About this exercise:
Without pictures, repeat the lines of the entries from the one containing "Task: Click the Mumbai Indians team cell" through the last, both ends included, and nothing else.

Available records:
──────────

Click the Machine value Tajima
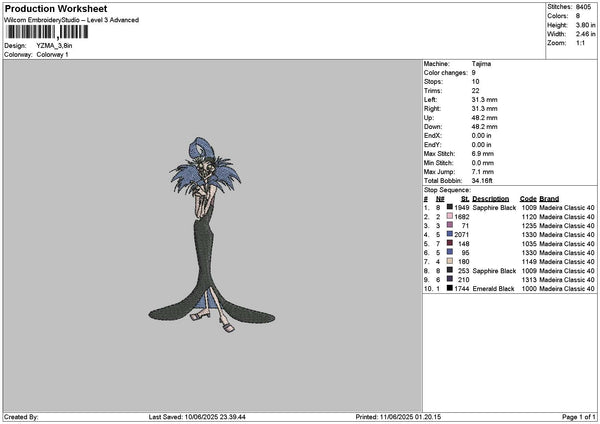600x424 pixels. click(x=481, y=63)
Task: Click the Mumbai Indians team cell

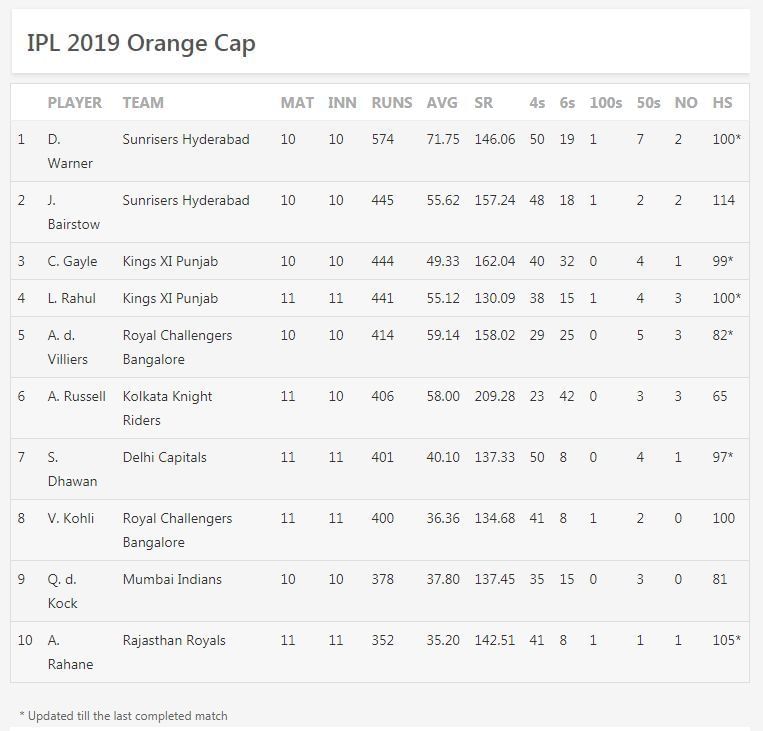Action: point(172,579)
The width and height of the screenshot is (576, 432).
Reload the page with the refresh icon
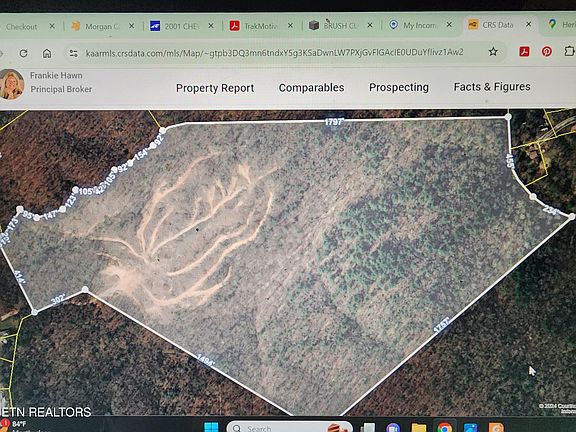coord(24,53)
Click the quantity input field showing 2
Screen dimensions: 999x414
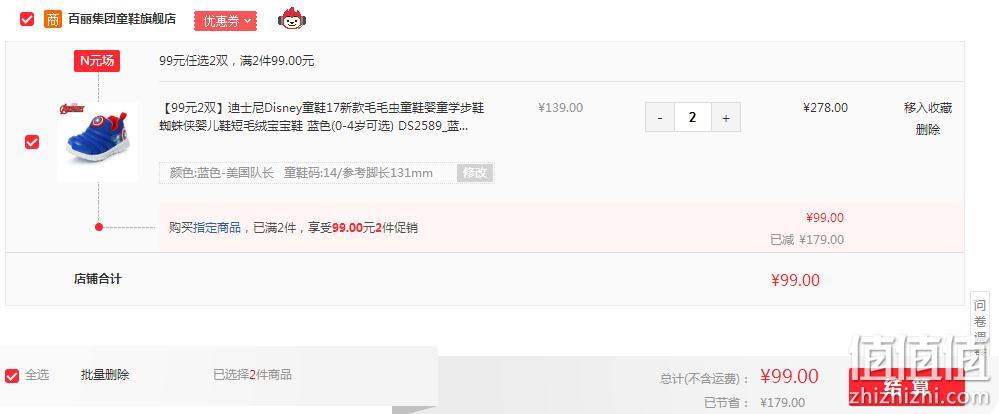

──────────

Answer space:
Task: Click the Mumbai Indians team cell

Action: point(172,579)
The width and height of the screenshot is (576, 432).
Reload the page with the refresh icon
coord(24,53)
Click the quantity input field showing 2
Screen dimensions: 999x414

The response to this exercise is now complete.